May 13th, 2004


ApacheBench testing of XML Parsing

So, I've been working on a project called PeopleAggregator, and we've been talking about integrating with a lot of different platforms, among them Drupal. (For the record, this is completely unrelated to the MT stuff that went on today. I may write on that later, but really, everyone else has said what I would in a million different ways.) Anyway, we were talking about RAP and how it's too bulky and slow to work for what we need.

So, we got a guy on the team - Joel De Gan, who's working on the PeoplesDNS project for us, and he offered to write us a parser. This is going to be a replacement for RAP, for those of us who can't deal with the slowness of RAP.

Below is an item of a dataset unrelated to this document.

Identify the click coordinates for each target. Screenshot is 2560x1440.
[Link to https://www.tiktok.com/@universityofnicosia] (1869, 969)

Now, I don't know much about RAP. And I don't know much about PHP, or parsing XML, or really anything - I pick up the bits I need to know as I go along. So I'm just kind of standing on the sidelines, but today, I got a demo of what Joel's parser can do.

LiveJournal FOAF files are typically big. Mine is no exception - over 100 friends, random contact data, etc. All in all, a 40KB document about me. I want to parse this data. So I attempt to using both RAP and Joel's parser.

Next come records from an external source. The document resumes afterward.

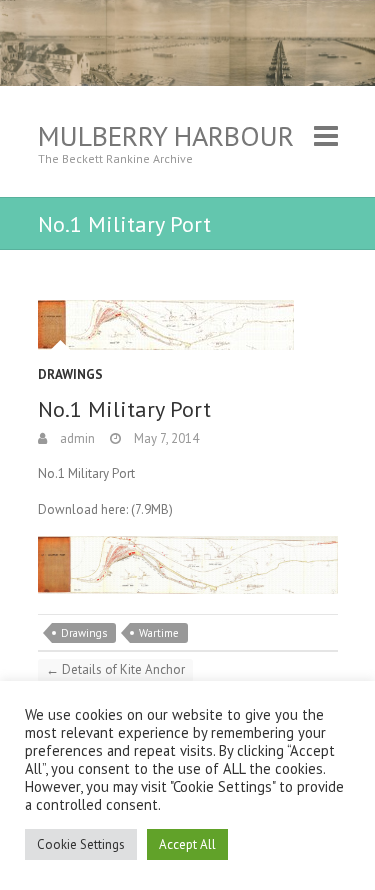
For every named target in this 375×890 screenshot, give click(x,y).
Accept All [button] (187, 844)
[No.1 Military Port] (188, 325)
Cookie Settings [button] (81, 844)
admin (76, 438)
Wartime (159, 633)
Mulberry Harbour (166, 135)
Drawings (70, 374)
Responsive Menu (326, 135)
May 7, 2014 (165, 438)
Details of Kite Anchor (115, 669)
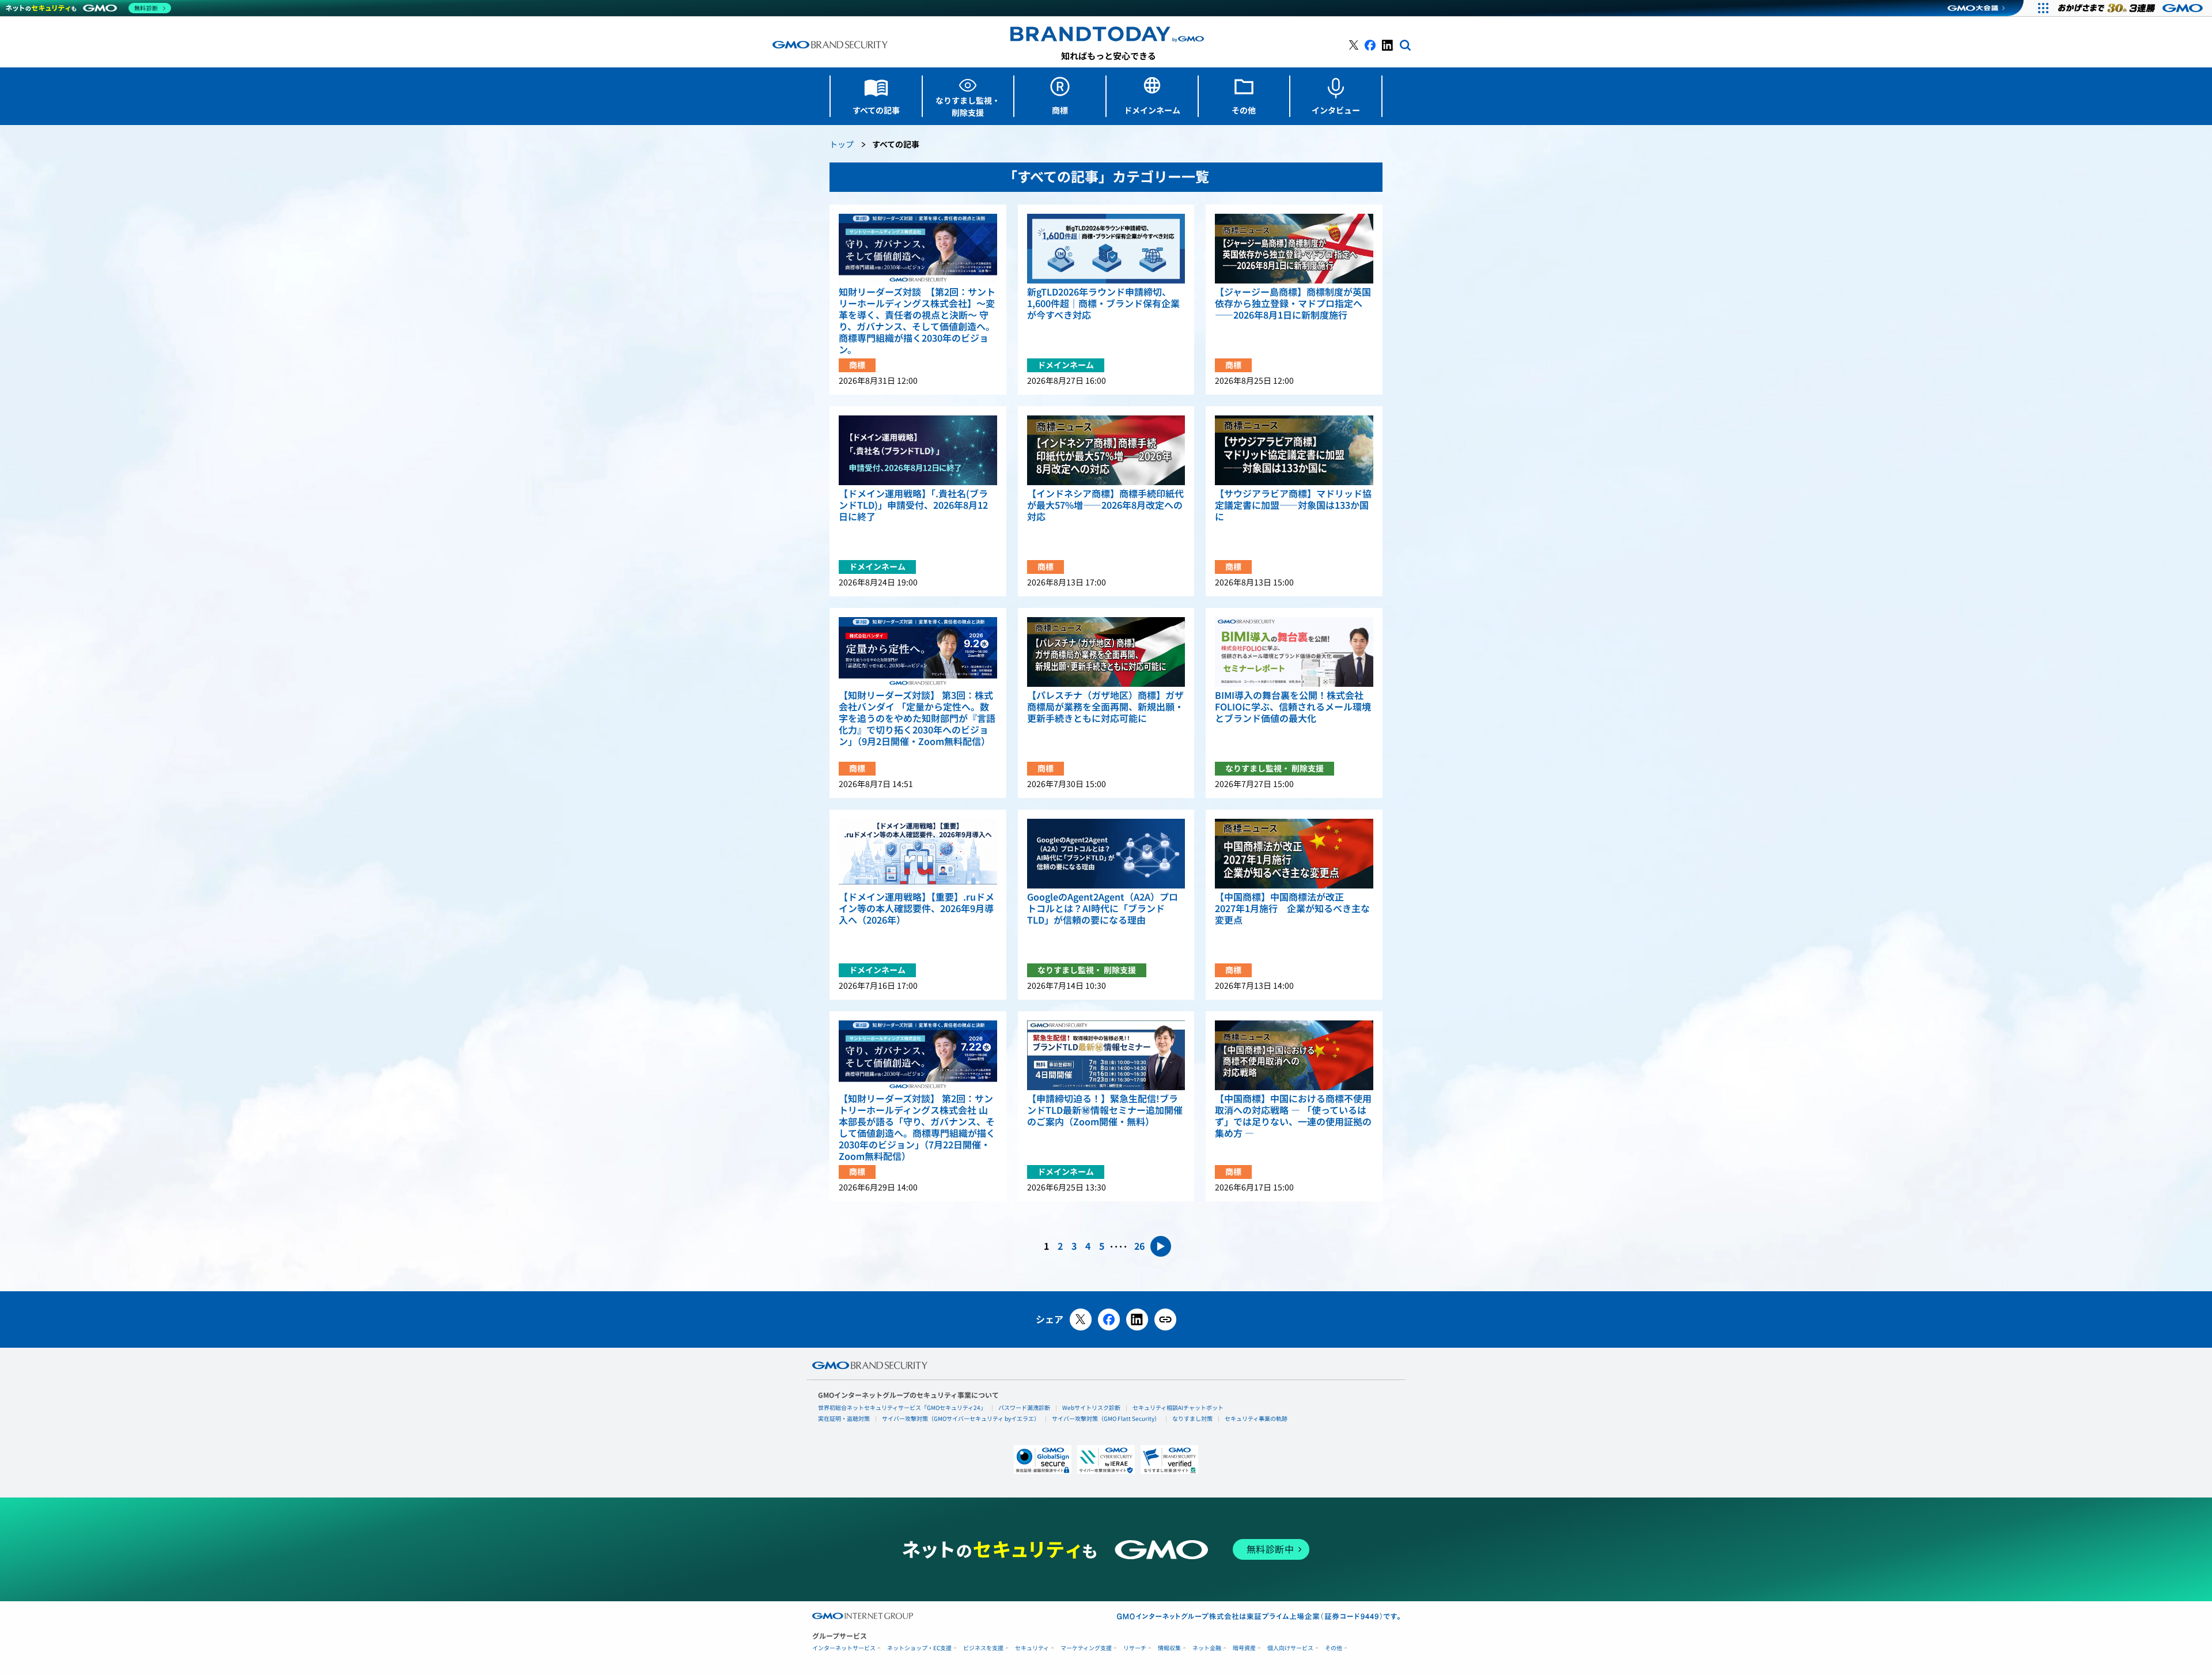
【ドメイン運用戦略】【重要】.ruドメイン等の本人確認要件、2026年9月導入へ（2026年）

To alleviate network traffic conditions, I copy the file I want locally. To simulate the action of opening a file and reading it, I did keep it on the webserver, so I will admit there may be some kind of bias in that, but I used the exact same method to open the file in both cases (fopen) so I don't think that's an issue that would cause any major difference. I also disabled all printed output.

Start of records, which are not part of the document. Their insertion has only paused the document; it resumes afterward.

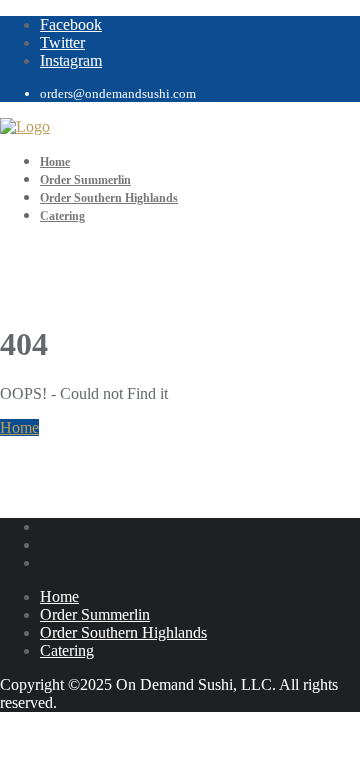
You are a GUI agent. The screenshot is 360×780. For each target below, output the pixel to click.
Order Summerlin (95, 614)
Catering (67, 650)
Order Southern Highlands (123, 632)
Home (19, 427)
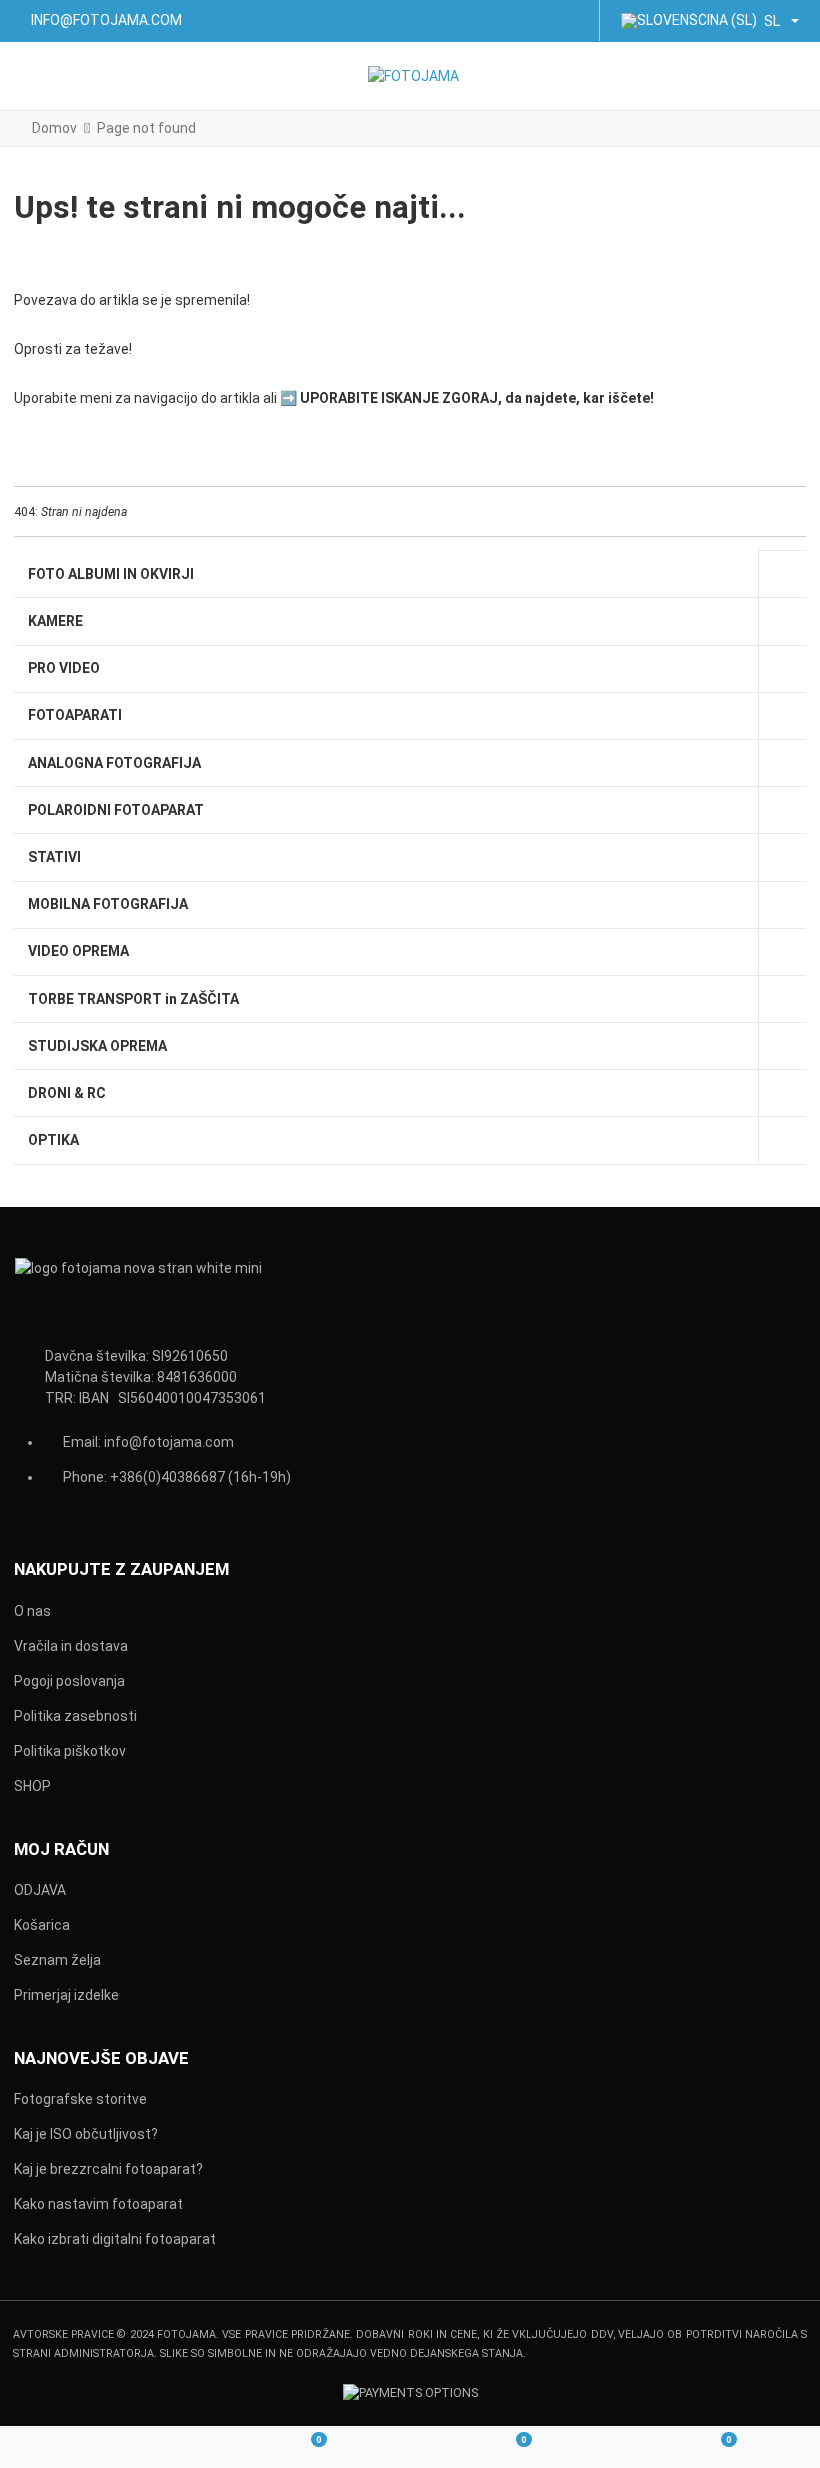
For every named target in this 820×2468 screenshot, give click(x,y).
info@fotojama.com (169, 1442)
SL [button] (772, 21)
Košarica (42, 1925)
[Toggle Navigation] (32, 76)
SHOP (32, 1786)
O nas (32, 1611)
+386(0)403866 (159, 1477)
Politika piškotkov (70, 1751)
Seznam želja (57, 1960)
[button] (791, 76)
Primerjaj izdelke (66, 1995)
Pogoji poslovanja (69, 1681)
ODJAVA (40, 1890)
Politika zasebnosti (75, 1716)
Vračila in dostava (71, 1646)
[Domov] (103, 2448)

Anyway, I used this file to check the parsers. Using ab (apache benchmarking utility - fetches a page a bunch of times and tells you how long it took). Using a 50 request check, I got averages on the two parsing utilities:

Joel De Gan's XML parser, parses data into a multileveled array as displayed at (source available):

Requests per second: 11.25 [#/sec] (mean)
Time per request: 88.92 [ms] (mean)
Time per request: 88.92 [ms] (mean, across all concurrent requests)

(Full Stats)

RAP, parses into RDF models. (source, + RAP. The parser isn't actually here):

Requests per second: 1.35 [#/sec] (mean)
Time per request: 739.82 [ms] (mean)
Time per request: 739.82 [ms] (mean, across all concurrent requests)

(Full Stats)

So, we've got a parser that to a guy like me seems simpler to use (advanced data structures are part of the limited experience I did get from LiveJournal), is lightweight (one file, as opposed to 256 in RAP), and faster by an order of magnitude.

That, to me, sounds like a winner. Props to Joel for his great work. His next step is to implement OWL capabilities into RDF parsing, and that's going to kick even more ass. As Eric said at one point about this: "Be still my beating heart."